« Jeune auditeur, cheveux et idées noirs, cherche musique instrumentale type David Bowie période Berlin frigorifié mais sans les vibratos de crooner peroxydé. La maitrise du synthétiseur est un plus, merci de faire suivre vos propositions à la rédaction qui transmettra ».
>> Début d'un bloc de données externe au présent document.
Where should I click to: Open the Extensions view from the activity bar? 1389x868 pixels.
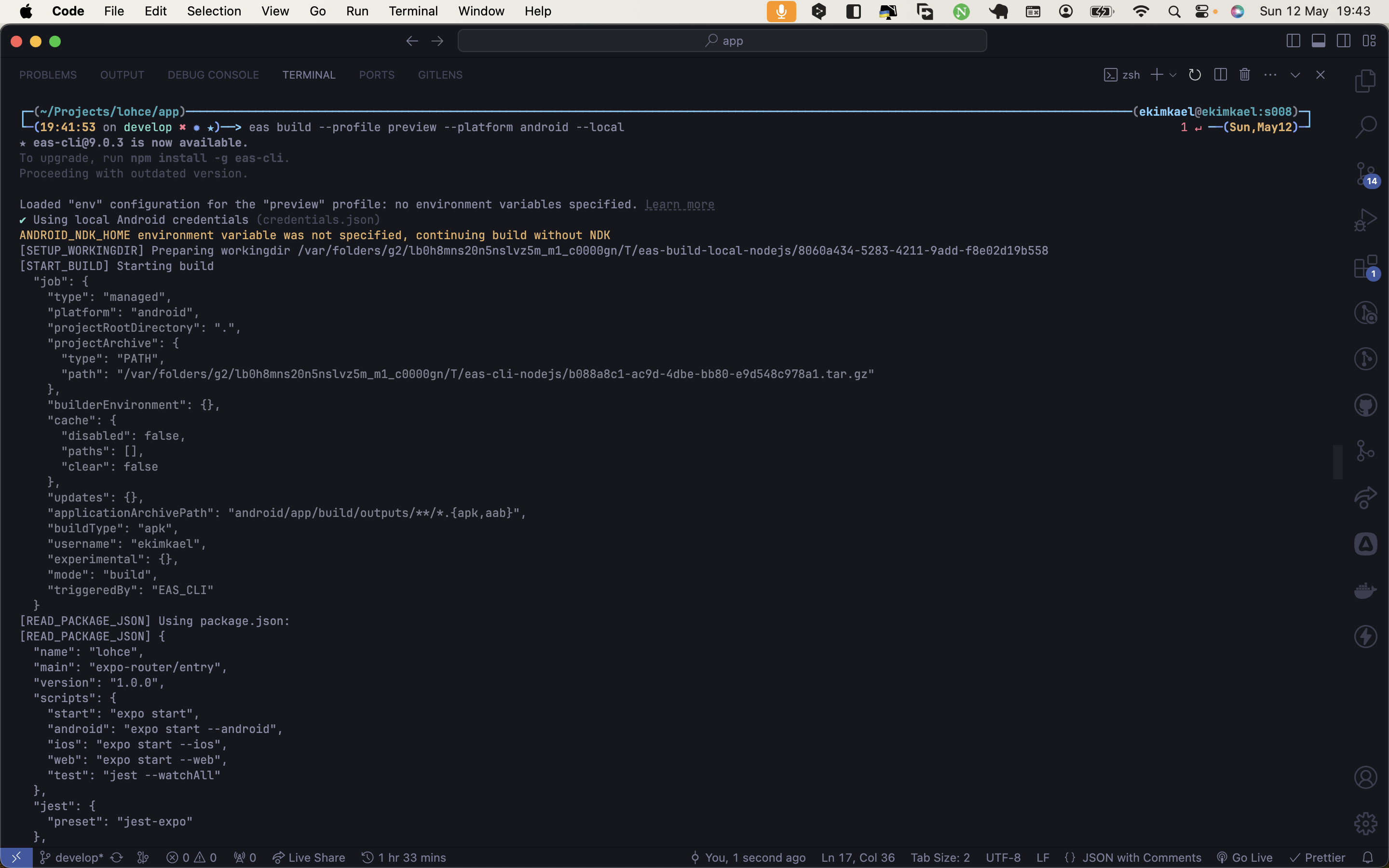[x=1365, y=266]
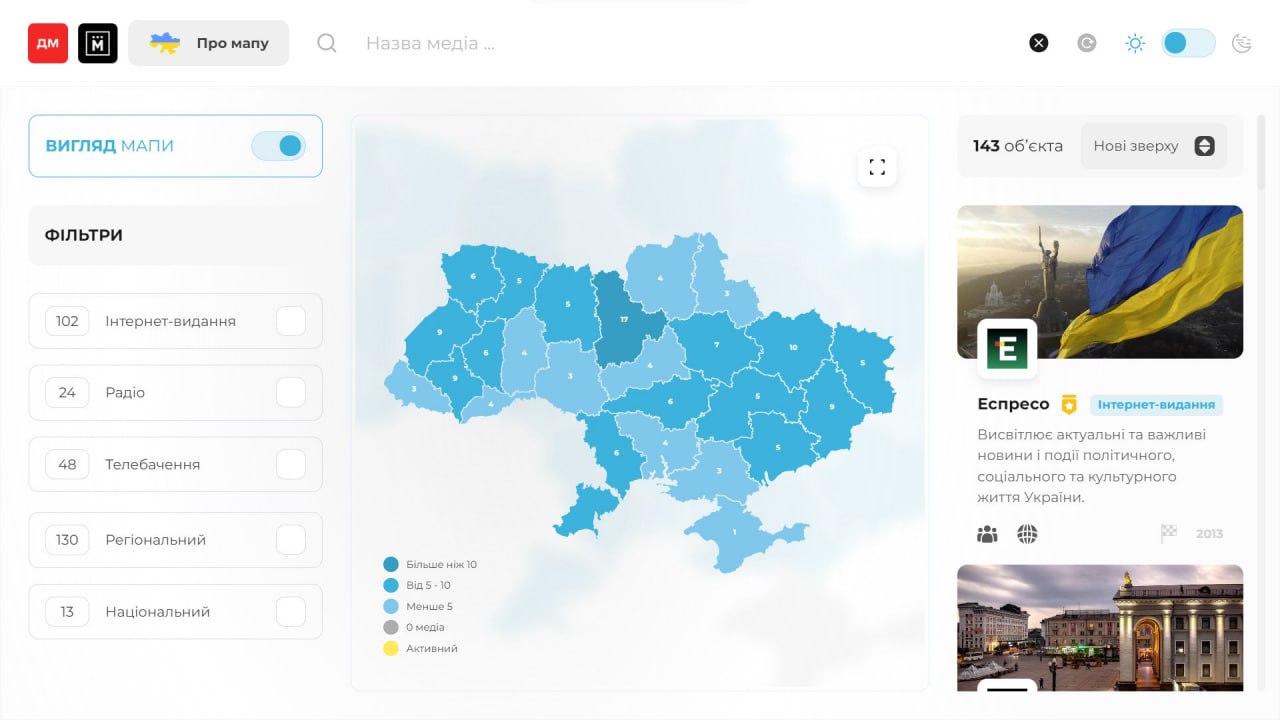Click the black M logo icon
This screenshot has width=1280, height=720.
click(98, 43)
Le message est laconique, il pourrait être la bande-annonce du troisième album de ces écossais, un gros sticker qu’on apposerait sur les 500 albums – estimation haute – prêts à être déposés dans les maigres bacs à disques que compte encore l’hexagone décimé par toutes les vraies erreurs signées à l’emporte-pièce – c’est le cas de le dire. La considération marketing sur cette signature de chez Rock Action – vous savez, le label de ces sinistres écossais à shorts kakis, Mogwai – ne fait rien à l’affaire, on n’a pas encore retrouvé notre china girl qu’il y a encore beaucoup de belles choses à dire sur cet étrange film muet.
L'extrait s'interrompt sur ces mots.